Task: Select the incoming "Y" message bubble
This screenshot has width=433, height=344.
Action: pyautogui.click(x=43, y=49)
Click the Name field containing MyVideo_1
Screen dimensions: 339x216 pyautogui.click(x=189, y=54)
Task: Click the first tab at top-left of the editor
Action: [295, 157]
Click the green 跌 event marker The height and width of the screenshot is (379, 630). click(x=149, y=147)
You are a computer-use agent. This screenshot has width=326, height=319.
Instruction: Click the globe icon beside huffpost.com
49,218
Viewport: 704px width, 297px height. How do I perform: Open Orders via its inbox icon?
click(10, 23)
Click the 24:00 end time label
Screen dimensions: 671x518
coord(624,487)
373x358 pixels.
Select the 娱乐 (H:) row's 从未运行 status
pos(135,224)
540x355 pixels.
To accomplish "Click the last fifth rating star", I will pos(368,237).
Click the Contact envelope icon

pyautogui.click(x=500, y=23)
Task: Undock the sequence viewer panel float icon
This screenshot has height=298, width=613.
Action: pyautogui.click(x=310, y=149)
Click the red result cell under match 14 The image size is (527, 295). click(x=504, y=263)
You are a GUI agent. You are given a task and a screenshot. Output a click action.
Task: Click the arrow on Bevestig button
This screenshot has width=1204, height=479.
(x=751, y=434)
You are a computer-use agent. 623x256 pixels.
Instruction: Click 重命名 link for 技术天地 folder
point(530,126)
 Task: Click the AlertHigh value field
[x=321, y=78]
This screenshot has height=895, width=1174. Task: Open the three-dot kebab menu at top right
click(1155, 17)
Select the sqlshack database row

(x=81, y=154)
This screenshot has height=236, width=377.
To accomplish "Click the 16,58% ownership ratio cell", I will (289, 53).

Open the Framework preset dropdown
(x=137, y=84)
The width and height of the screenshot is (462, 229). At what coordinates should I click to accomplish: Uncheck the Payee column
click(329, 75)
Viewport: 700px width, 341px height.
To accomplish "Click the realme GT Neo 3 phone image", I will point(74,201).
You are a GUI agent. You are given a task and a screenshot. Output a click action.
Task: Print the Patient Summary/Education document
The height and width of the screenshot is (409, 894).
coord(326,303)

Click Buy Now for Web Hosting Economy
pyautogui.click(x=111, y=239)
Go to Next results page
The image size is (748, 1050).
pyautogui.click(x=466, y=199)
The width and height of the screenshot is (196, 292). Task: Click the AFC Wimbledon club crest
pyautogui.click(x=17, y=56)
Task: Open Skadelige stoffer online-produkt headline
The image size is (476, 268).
══════════
[Exercise prompt]
What lines above contain the word "computer"? Please copy each one.

[Answer box]
You are a computer-use agent. This screenshot has width=326, height=319.
You are a computer-use agent. 623x256 pixels.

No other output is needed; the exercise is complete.